── Given records ──
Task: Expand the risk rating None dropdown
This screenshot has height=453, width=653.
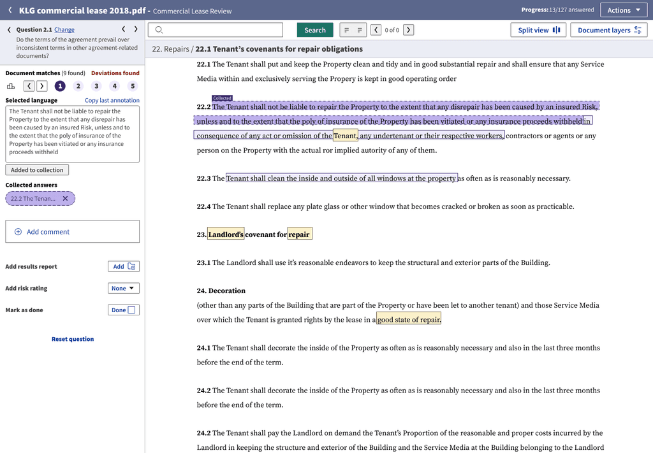Action: point(124,289)
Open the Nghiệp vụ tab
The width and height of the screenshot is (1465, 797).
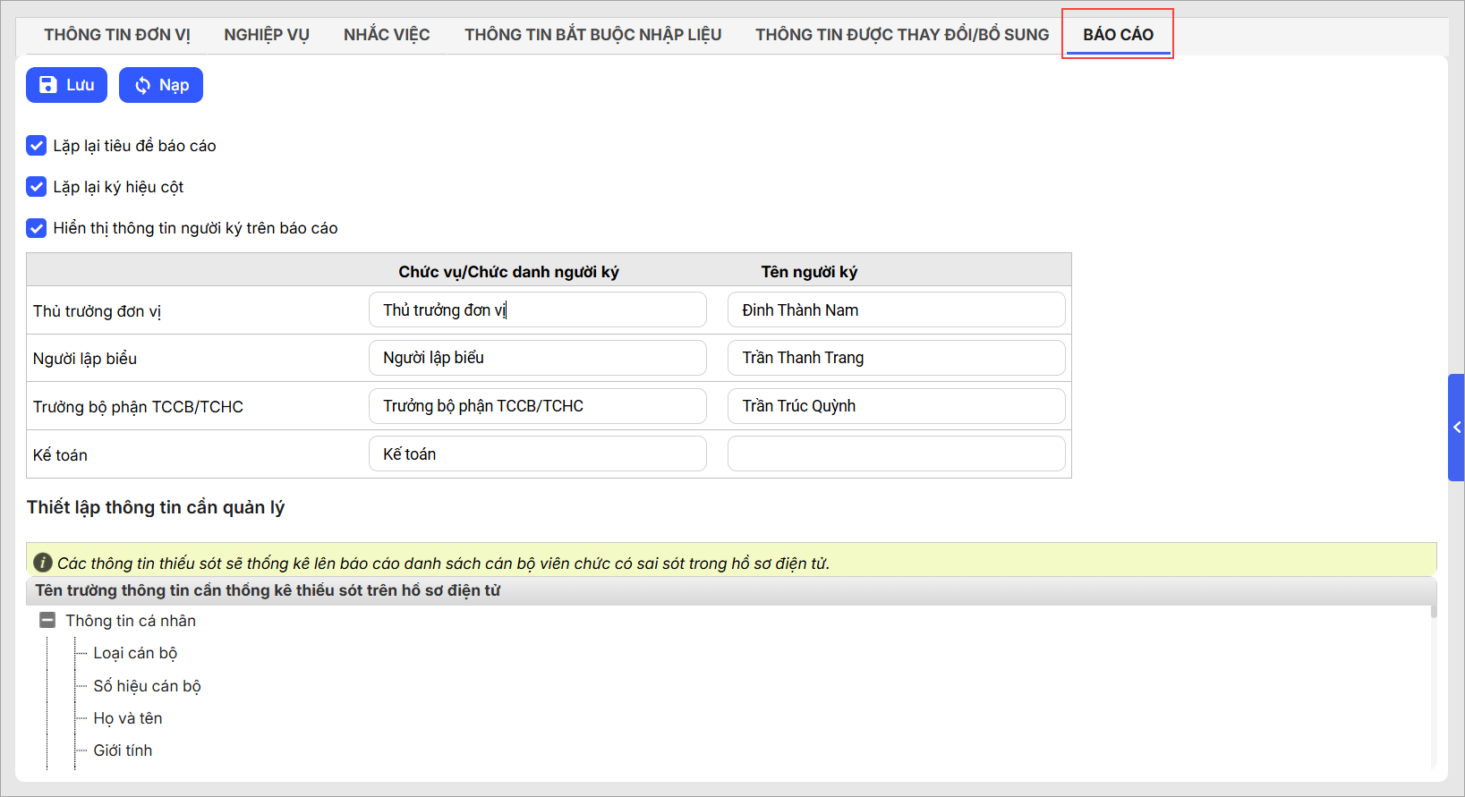pos(267,35)
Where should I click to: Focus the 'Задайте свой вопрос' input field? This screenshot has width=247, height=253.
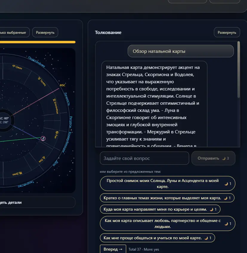pyautogui.click(x=144, y=158)
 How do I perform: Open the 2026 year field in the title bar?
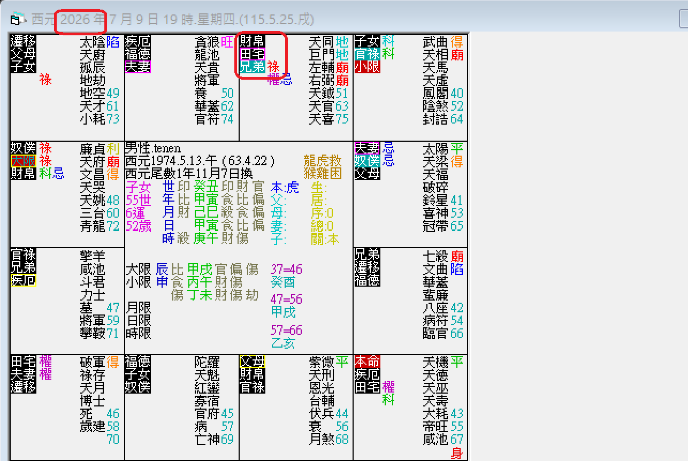(x=80, y=19)
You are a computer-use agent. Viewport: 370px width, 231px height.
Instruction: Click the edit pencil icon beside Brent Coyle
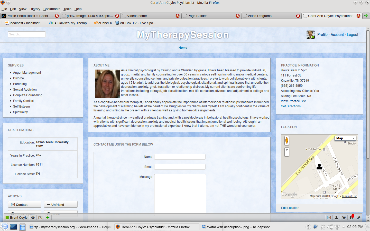click(x=40, y=218)
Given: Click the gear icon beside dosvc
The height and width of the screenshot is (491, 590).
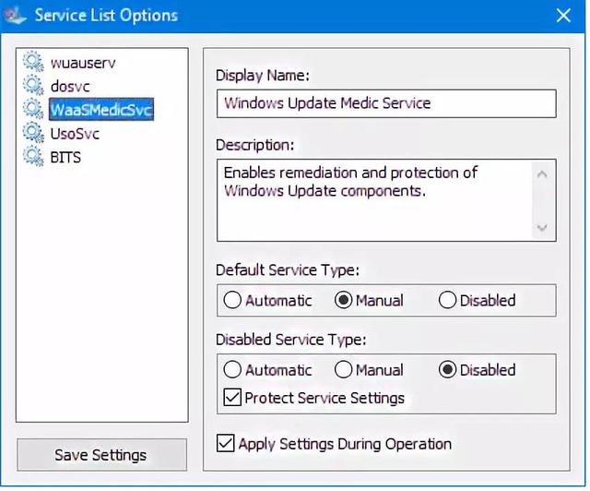Looking at the screenshot, I should pos(33,86).

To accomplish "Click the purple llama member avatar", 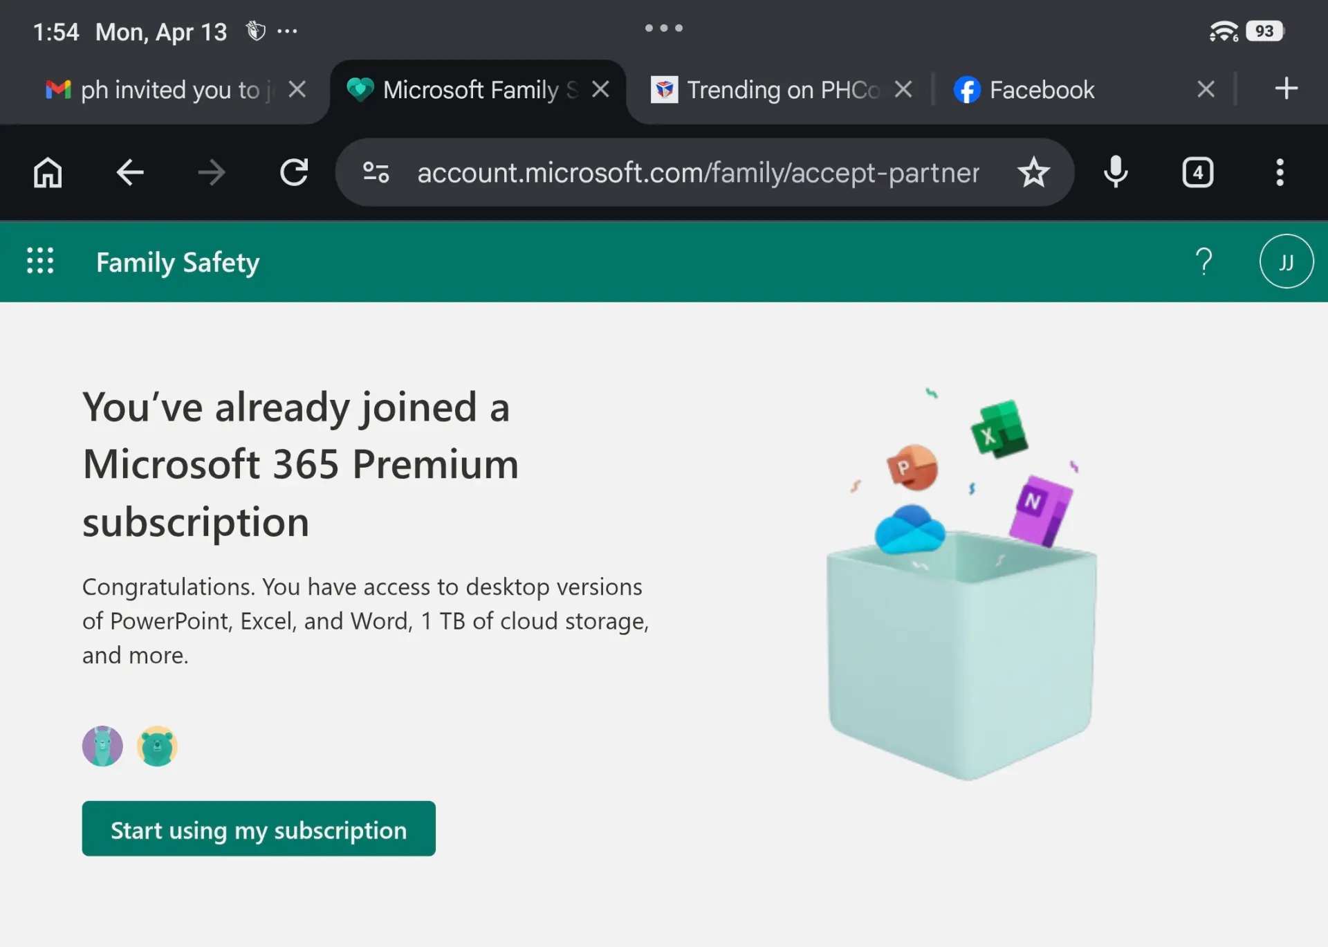I will [102, 746].
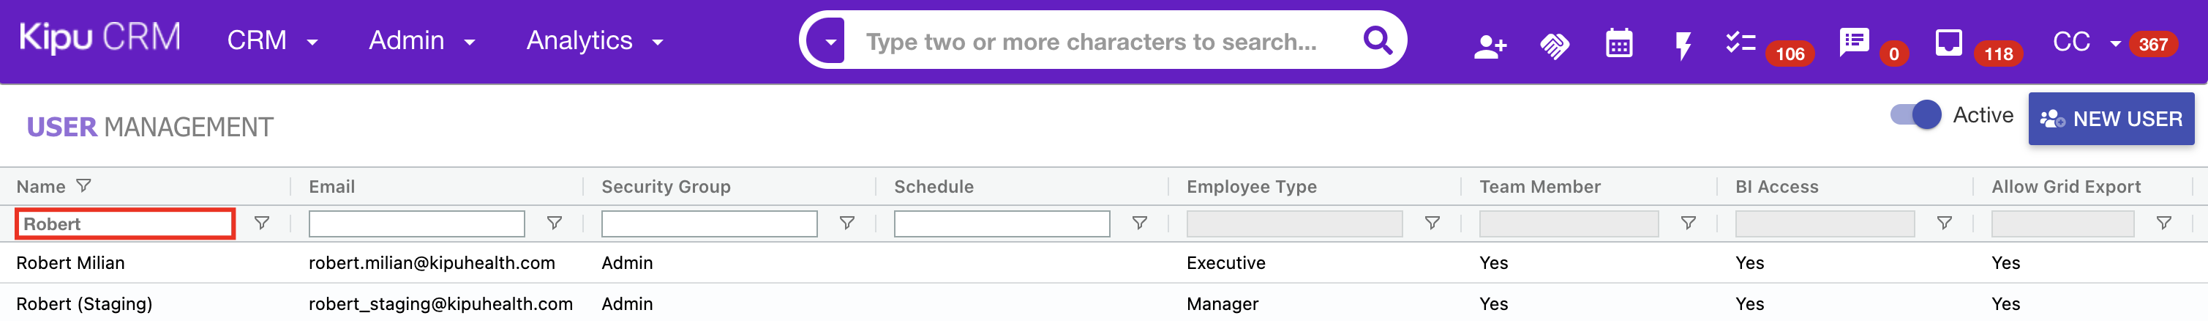Click the search magnifying glass icon
Screen dimensions: 2208x321
(x=1377, y=40)
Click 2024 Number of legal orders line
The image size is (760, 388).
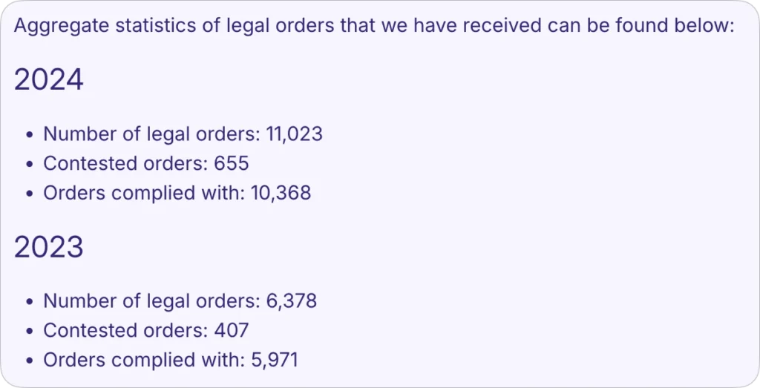(183, 134)
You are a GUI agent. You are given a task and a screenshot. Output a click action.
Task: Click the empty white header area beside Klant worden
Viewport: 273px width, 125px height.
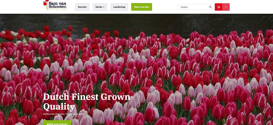coord(165,7)
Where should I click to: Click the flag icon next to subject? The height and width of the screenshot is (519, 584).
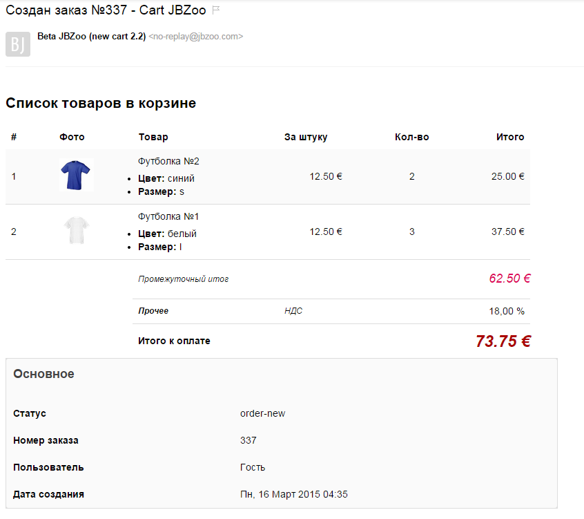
───
_Prompt_
Pick out and copy the lines of the entries that hold the string "agent".

_Solution to the exercise_
You are a computer-use agent. Viewport: 370px width, 231px height.
You are a GUI agent. You are given a task and a screenshot. Output a click action.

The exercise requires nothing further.